2/17/2004

Kerry sets sights on Bush; Dean loses campaign leader

Nedra Pickler
Associated Press

WAUSAU, Wis. — A confident John Kerry launched a full-throttle attack on President Bush’s economic policies, mostly ignoring his Democratic rivals on the eve of the Wisconsin primary. Howard Dean’s campaign shed another top manager and John Edwards vowed to press on no matter how he fares today.

Kerry, who has a commanding lead in the race to oppose Bush this fall, chided the president for taking time out Sunday to attend the Daytona 500, saying the country was bleeding jobs while he posed for a “photo opportunity.” Bush had donned a racing jacket to officially open NASCAR’s most prestigious event in front of some 180,000 fans.

“We don’t need a president who just says, ‘Gentlemen start your engines,”’ Kerry said. “We need a president who says, ‘America, let’s start our economy and put people back to work.”’
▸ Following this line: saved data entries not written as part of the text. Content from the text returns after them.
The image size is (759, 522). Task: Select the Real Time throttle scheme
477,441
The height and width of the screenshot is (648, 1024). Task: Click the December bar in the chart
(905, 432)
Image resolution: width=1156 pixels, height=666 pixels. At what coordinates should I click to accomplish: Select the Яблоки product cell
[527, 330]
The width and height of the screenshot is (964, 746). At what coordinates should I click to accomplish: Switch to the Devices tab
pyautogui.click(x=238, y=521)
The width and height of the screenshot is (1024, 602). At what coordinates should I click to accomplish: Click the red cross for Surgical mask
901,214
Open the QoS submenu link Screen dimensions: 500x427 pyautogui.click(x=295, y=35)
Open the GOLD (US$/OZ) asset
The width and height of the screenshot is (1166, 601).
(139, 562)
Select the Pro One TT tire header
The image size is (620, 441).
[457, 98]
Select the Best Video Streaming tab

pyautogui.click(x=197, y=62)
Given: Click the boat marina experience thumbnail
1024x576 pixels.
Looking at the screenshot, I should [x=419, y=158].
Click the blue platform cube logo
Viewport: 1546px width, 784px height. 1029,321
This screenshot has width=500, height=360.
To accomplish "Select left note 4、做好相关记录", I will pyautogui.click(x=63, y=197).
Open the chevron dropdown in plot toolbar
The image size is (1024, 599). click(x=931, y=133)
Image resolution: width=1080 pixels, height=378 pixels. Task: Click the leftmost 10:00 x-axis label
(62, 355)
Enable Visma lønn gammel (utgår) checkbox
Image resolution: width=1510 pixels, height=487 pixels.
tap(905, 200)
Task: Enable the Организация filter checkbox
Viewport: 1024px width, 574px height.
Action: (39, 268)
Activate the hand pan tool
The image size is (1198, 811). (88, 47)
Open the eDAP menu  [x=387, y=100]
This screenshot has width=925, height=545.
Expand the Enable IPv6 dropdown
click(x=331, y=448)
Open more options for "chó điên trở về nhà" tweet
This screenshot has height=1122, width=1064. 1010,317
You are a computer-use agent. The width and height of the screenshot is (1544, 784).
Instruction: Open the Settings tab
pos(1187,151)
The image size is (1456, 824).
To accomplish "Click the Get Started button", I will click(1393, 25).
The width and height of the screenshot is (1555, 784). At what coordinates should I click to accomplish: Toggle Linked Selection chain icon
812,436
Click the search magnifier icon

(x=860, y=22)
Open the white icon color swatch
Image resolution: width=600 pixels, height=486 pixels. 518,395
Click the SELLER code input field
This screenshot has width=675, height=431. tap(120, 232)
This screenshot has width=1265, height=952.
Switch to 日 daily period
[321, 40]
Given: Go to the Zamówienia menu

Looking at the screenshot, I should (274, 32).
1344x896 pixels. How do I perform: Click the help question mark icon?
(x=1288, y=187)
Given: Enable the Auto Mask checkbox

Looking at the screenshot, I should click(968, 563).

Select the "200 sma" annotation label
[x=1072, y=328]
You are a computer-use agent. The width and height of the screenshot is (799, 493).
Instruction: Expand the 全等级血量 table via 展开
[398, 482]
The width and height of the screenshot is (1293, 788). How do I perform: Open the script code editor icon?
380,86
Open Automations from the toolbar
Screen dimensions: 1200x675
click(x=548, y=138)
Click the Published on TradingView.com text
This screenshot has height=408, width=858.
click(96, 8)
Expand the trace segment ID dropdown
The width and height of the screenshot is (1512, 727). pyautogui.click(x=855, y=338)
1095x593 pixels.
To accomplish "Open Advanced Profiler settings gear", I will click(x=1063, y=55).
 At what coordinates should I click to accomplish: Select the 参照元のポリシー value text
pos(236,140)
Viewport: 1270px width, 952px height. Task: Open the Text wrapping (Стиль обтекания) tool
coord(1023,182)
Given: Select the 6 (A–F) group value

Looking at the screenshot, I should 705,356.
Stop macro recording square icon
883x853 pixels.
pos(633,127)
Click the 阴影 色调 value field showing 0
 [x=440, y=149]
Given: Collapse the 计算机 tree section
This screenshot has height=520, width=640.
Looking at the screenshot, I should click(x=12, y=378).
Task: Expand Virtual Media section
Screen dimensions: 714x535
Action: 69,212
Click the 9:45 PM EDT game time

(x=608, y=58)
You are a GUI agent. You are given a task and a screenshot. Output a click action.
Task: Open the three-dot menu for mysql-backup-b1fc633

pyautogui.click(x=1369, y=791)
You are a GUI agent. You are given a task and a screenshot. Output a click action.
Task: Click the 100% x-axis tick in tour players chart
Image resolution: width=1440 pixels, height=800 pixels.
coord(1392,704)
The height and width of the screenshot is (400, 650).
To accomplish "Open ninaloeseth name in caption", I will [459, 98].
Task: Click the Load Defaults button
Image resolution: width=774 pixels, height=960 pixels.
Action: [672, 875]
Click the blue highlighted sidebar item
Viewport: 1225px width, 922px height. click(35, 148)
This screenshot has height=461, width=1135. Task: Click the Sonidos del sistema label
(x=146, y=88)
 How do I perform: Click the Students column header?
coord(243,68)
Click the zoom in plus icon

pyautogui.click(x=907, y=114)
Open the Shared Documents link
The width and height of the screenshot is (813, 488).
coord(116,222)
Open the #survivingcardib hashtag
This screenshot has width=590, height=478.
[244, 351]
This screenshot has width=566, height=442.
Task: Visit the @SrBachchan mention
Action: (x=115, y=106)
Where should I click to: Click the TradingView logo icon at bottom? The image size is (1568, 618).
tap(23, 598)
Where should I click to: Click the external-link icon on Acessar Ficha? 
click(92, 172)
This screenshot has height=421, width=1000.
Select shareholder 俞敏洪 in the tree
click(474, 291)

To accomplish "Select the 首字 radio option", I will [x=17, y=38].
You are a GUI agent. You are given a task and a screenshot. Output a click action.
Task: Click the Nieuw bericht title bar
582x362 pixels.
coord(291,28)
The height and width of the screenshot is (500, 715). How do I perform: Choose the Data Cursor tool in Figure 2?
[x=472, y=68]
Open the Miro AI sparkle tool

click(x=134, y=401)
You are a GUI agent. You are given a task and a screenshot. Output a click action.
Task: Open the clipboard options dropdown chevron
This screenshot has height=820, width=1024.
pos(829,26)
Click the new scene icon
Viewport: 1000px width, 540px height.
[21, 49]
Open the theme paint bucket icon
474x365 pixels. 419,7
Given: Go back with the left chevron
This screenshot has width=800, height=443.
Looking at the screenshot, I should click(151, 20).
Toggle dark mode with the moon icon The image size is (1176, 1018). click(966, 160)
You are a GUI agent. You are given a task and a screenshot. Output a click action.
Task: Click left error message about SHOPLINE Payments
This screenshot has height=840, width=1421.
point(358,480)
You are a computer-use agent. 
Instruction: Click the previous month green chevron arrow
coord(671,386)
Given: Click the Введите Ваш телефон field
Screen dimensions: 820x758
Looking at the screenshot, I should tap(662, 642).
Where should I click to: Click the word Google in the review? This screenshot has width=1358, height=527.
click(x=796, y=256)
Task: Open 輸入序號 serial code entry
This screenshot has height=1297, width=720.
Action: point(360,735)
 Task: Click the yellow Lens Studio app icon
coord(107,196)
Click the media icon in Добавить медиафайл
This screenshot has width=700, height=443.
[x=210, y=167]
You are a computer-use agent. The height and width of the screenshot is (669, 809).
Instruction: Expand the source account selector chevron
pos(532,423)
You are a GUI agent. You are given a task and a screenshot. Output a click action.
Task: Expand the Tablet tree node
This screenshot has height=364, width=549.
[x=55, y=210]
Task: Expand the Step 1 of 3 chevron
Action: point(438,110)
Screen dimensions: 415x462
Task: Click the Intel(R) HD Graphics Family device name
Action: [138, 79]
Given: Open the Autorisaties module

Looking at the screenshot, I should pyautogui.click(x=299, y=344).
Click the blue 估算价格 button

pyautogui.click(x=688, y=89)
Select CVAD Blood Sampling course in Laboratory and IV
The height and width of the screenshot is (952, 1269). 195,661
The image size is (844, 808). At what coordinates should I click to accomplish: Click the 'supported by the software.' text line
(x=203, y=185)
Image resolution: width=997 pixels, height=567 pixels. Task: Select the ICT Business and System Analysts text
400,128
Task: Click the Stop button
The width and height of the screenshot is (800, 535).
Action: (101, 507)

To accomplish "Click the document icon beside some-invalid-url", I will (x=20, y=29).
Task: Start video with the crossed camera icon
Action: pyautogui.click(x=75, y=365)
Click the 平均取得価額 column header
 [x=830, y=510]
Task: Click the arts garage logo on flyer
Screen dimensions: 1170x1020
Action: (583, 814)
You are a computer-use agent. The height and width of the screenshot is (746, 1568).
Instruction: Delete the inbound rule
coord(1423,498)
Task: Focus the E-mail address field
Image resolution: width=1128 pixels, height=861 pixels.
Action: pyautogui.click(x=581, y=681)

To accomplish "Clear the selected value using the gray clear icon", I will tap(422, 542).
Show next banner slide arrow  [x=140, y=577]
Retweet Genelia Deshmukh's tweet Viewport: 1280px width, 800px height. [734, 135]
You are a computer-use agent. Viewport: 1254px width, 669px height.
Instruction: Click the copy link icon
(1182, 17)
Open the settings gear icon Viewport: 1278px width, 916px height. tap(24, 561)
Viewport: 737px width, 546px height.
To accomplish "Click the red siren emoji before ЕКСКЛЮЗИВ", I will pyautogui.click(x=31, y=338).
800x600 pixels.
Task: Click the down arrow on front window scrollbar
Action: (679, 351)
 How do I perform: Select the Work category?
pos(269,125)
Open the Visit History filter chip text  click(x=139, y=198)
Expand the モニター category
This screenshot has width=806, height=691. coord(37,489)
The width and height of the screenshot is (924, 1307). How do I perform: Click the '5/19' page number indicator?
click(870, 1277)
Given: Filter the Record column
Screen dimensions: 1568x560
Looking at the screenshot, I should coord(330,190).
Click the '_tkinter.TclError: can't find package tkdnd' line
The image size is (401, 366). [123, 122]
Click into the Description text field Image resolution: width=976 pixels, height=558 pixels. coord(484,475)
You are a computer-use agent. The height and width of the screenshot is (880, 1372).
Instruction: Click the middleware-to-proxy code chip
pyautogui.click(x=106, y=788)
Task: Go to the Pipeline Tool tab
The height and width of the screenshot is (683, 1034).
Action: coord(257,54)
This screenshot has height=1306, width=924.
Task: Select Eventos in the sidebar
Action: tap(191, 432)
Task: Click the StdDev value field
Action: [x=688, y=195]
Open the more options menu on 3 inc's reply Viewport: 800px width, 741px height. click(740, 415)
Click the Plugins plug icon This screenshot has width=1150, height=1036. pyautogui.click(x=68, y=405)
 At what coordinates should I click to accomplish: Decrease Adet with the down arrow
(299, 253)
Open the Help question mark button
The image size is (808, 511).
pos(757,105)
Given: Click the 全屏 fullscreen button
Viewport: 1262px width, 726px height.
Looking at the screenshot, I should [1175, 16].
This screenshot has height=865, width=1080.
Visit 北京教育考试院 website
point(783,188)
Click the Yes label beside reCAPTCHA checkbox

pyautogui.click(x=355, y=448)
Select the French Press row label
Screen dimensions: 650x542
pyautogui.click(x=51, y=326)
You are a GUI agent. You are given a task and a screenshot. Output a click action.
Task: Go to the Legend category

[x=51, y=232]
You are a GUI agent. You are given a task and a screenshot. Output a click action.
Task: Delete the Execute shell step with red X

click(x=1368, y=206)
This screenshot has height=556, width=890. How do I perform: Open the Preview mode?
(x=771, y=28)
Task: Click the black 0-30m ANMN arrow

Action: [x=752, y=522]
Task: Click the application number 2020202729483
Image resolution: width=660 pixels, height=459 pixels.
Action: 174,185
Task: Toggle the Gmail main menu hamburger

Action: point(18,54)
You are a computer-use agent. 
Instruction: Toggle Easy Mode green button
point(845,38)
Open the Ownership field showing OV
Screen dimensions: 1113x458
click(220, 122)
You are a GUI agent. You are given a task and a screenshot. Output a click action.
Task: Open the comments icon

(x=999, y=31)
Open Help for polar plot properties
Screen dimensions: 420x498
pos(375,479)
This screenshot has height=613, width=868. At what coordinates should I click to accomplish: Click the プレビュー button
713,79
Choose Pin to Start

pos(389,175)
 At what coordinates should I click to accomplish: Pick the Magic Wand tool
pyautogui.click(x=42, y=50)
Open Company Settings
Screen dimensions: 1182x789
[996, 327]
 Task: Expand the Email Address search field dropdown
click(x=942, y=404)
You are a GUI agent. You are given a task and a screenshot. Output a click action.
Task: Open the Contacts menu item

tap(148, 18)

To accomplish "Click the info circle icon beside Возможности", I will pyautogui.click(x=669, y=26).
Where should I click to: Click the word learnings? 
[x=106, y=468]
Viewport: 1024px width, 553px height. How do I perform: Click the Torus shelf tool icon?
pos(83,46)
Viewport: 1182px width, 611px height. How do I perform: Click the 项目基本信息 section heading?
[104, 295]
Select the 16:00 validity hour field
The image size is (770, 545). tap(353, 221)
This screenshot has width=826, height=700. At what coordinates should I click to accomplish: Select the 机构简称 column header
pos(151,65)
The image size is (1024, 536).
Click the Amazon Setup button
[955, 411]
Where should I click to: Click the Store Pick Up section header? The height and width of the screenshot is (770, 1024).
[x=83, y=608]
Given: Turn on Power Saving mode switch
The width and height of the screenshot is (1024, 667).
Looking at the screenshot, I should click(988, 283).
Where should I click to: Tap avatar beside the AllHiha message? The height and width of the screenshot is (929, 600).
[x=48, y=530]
Kerry for the most part has chosen in recent days to aim his Campaign 2004 rhetoric directly at Bush as he has lapped his competitors, winning all but the South Carolina and Oklahoma delegate-selection contests.

His broadside against Bush came as the president argued anew against any rollback in the tax cuts that Congress has passed at his behest, and on a day in which Dean divulged the departure of national campaign chairman Steve Grossman.

For his part Edwards declared “there are differences” with his Democratic rivals and said he was confident his campaign was gaining momentum. He said he would remain in the race well into March and the Super Tuesday round of electoral faceoffs.

Dean told reporters: “Let me remind you all that I have more delegates than everybody else in this race except John Kerry. So I think the campaign obituaries that some of you are writing are a little bit misplaced.”

Polls have shown Kerry with a wide lead heading into today, but Edwards vowed to press ahead. While he has sought throughout the primary season to avoid attacking his rivals, Edwards said he would make differences clear and insisted there’s plenty of time for voters to see those differences.

“It’s not too late because this primary process is going well into March,” said Edwards. “I want voters to know what the differences are between us.”

Kerry said the first step to repairing the economy is to repeal Bush’s tax cuts for people who make more than $200,000.

Bush, appearing in Florida on a visit that the White House characterized as official business, told an audience at a window factory: “You hear people in Washington saying, ’Oh let’s not make the tax cuts permanent.’ When you hear somebody say that, they’re saying ’We’re gonna tax you. We’re gonna raise your taxes’.”

Bush didn’t mention Kerry by name. But a spokesman for the president, Scott Stanzel, said, “Senator Kerry’s pledge to raise taxes on Americans is precisely the wrong thing to do.”

In the Dean campaign, the departure of Grossman was the second high-level change in less than three weeks; campaign manager Joe Trippi was ousted in the wake of Dean’s losses to Kerry in Iowa and New Hampshire.

Grossman said he had neither resigned nor been asked to resign. But he said he understood why Dean considered him no longer part of the campaign.

“I think it’s fair to assume my public statements and actions as tantamount to a resignation,” said Grossman. “For the record, it didn’t happen quite that way. I tried to make it clear I would do nothing prior to the end of the Wisconsin primary.”